After waiting for weeks for some weather we could fool ourselves was summer, East Lothian finally had two days of splendid stuff delivered with perfect timing over the Whitsun bank holiday weekend. In North Berwick, it was clear blue skies, trainloads of visitors, barely a breeze so the azure water was covered in boats and Luca’s ice-cream man was rescued from overwork by scraping empty every tub he had with him. The only people looking dejected were five Finnish ladies who had budgeted only a hour to visit us and had to climb back on the train to make their flight back to Helsinki.
From Falko’s Konditorei to the sun-soaked patio of Tyninghame Old Post Office, there were no tables to be had, the Community Centre was a zoo with a packed car boot sale mixed with a most elegant wedding at Our Lady Star of the Sea right across the road and the trip boats were running extra trips into the evening to cope with demand.
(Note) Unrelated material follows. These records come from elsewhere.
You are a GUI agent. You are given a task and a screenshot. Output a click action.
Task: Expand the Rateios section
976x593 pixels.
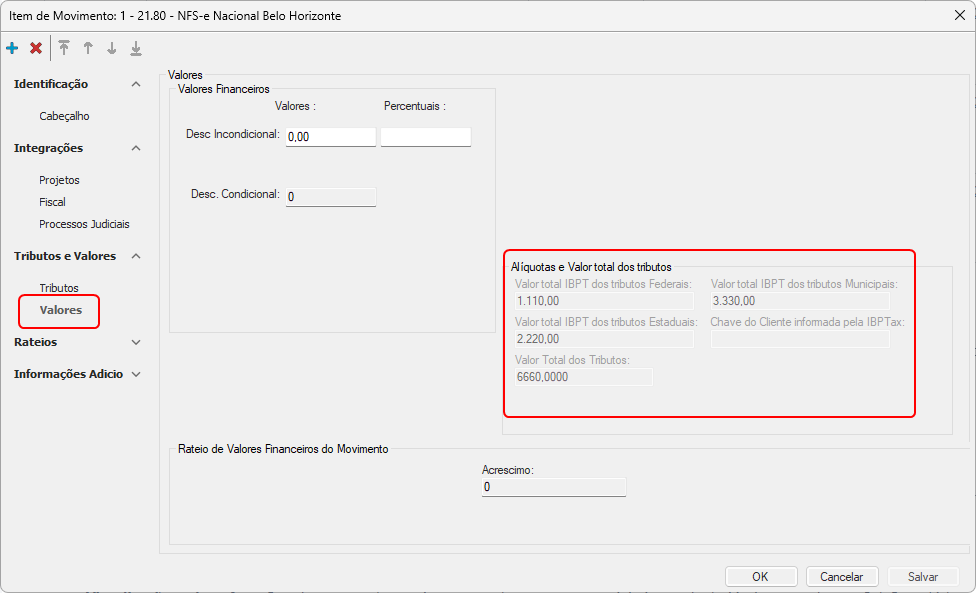click(136, 342)
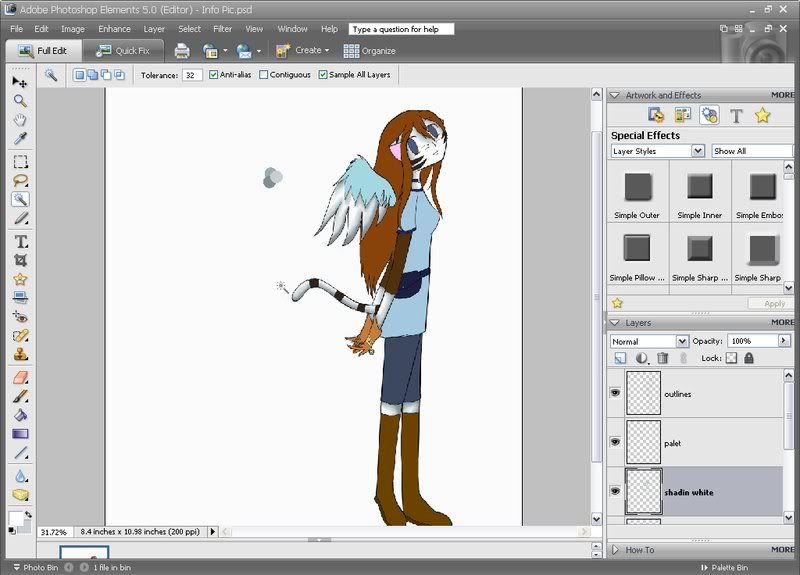Hide the outlines layer
800x575 pixels.
(615, 393)
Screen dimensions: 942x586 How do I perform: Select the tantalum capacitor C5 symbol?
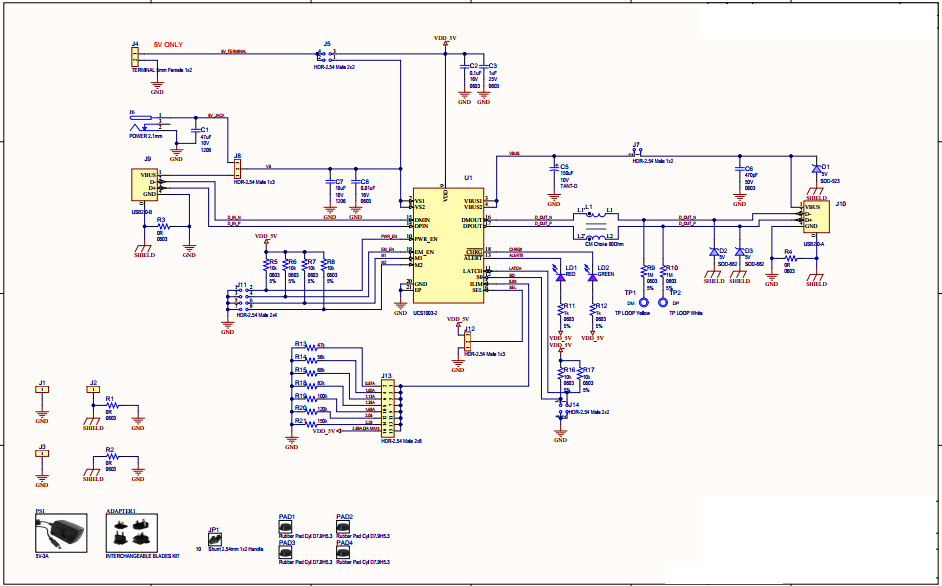tap(554, 169)
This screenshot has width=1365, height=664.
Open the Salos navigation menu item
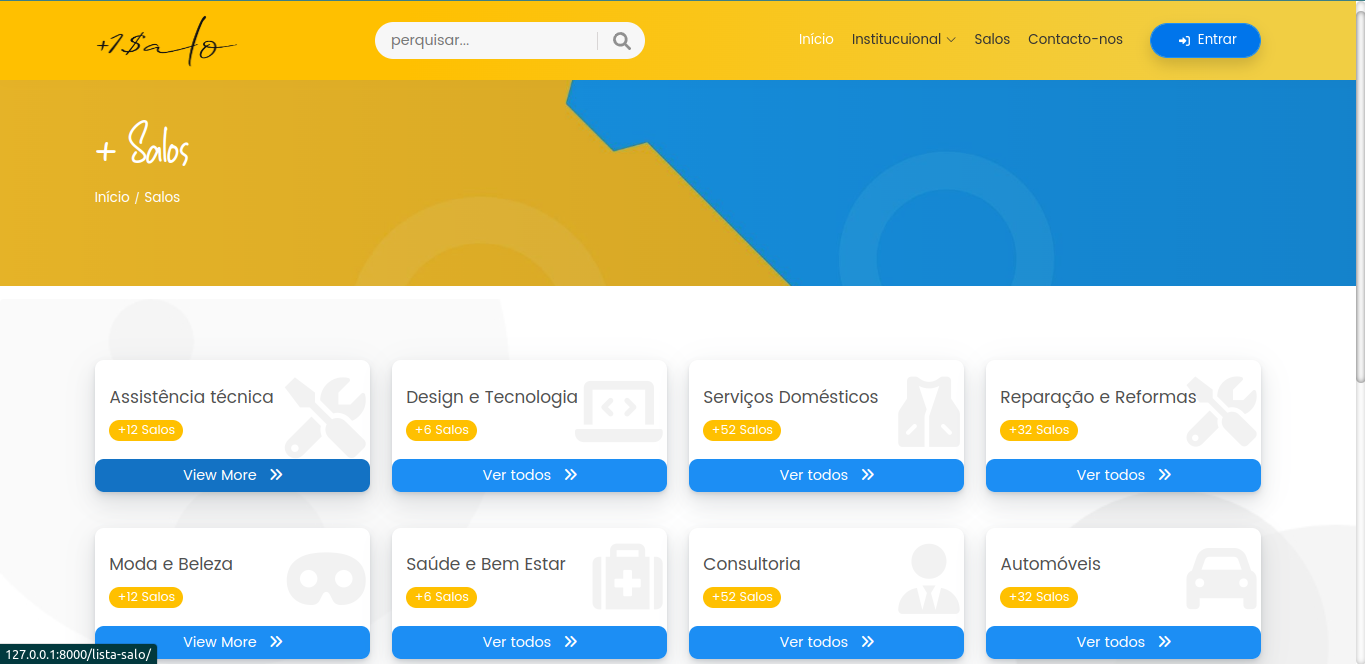point(992,40)
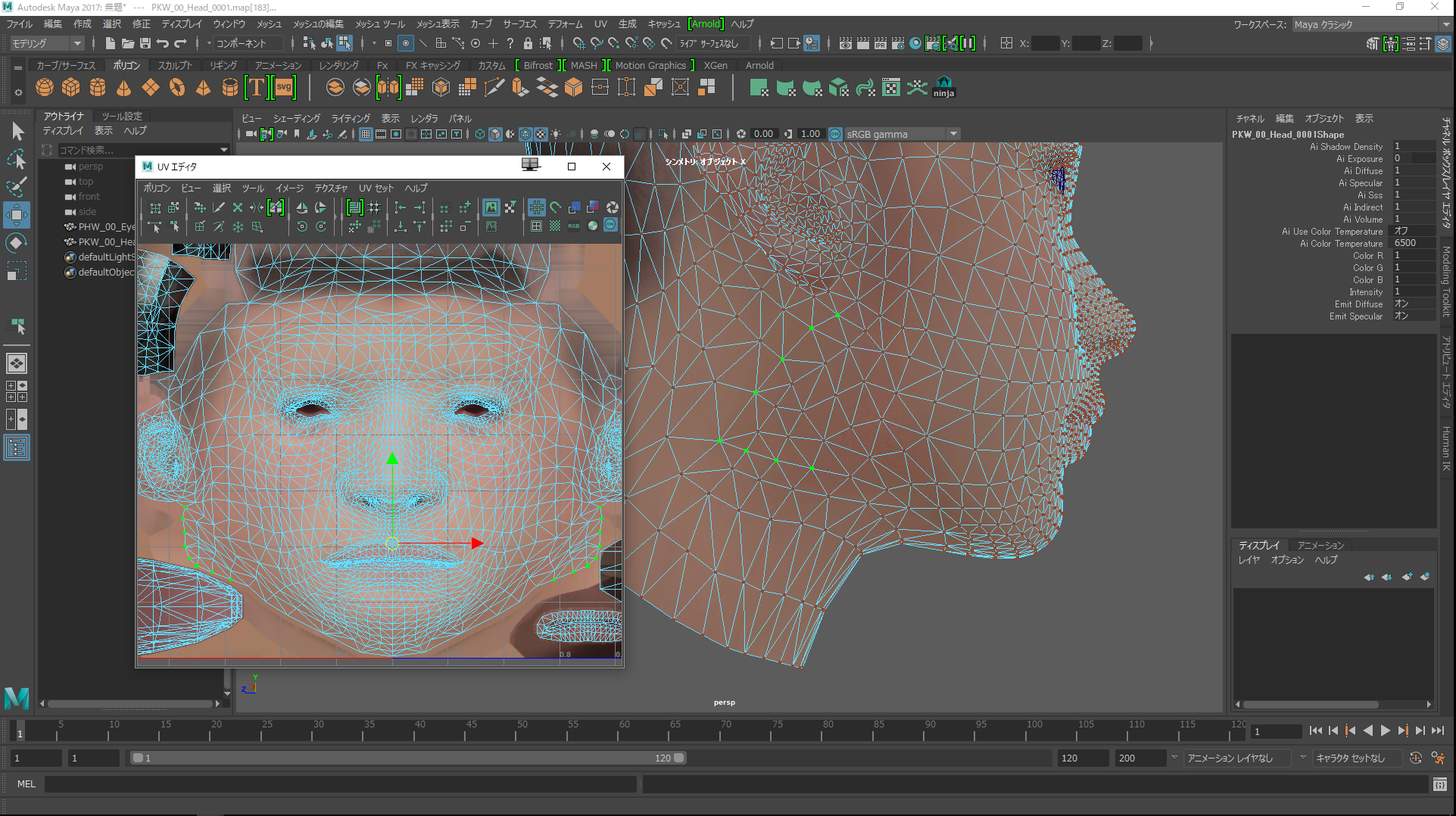The image size is (1456, 816).
Task: Open the モデリング menu set dropdown
Action: point(46,43)
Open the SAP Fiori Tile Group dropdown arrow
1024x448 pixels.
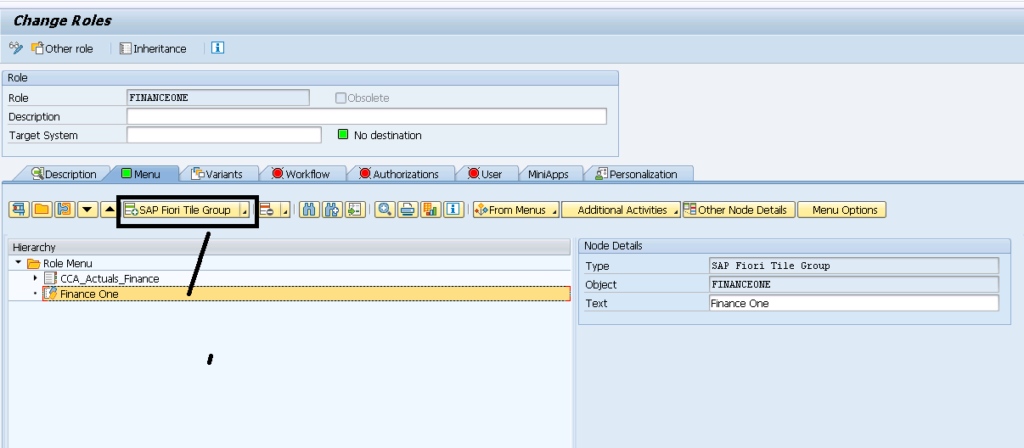[x=244, y=211]
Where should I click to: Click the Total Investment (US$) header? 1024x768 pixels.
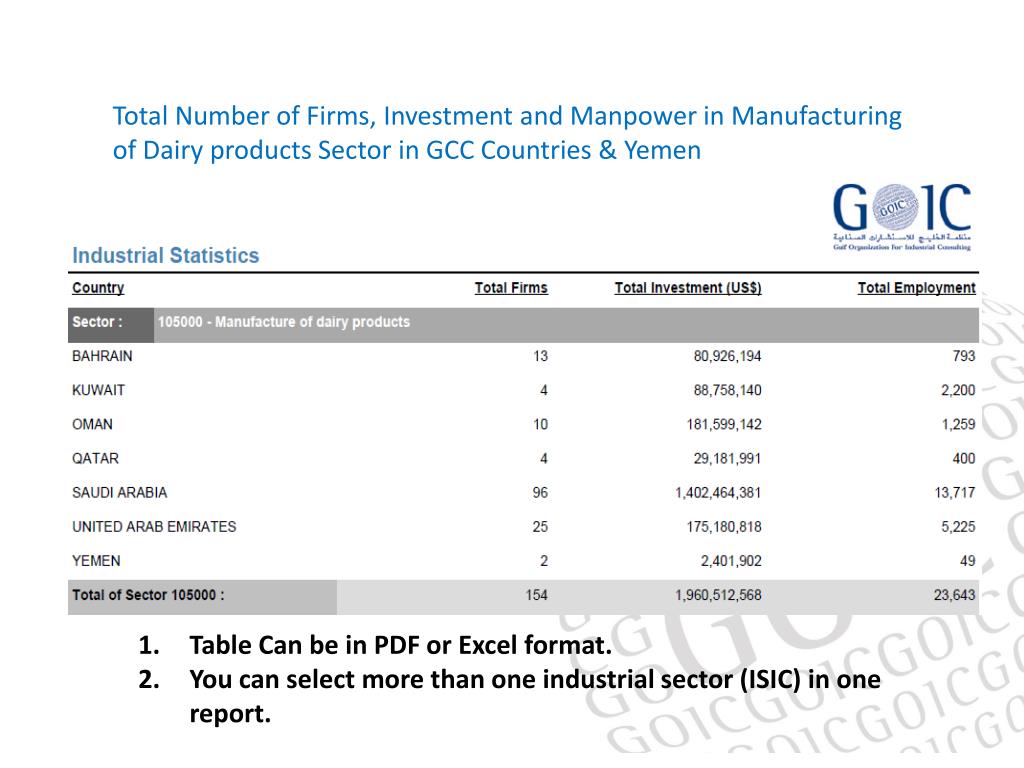coord(688,288)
Great stuff—and long overdue.
Which makes SEPA’s timing of water quality announcements all the more apposite. Coming, as they do, at the opening of our bathing season (which down our way embraces; surfing, scuba, kite-sailing canoeing, yachting, dory racing, wake-boarding seasons and lots of people getting wet besides swimmers and paddlers), the timing could hardly be better and, best of all, the details make terrific reading.
The Forth Coast shows Seton Sands to have passed but not reached the top rating, while Gullane Bents did not collect enough data to be rated. On the North Sea coast, Dunbar and Skateraw passed but not enough to get top grade. But here on the coast of the North Neuk, our entire stretch—from Yellowcraig to Seacliff—received top rating, which is all the more encouraging as the middle two are right in town: North Berwick Bay and Milsey Bay. But don’t just believe the bureaucrats at SEPA; come and sample for yourself.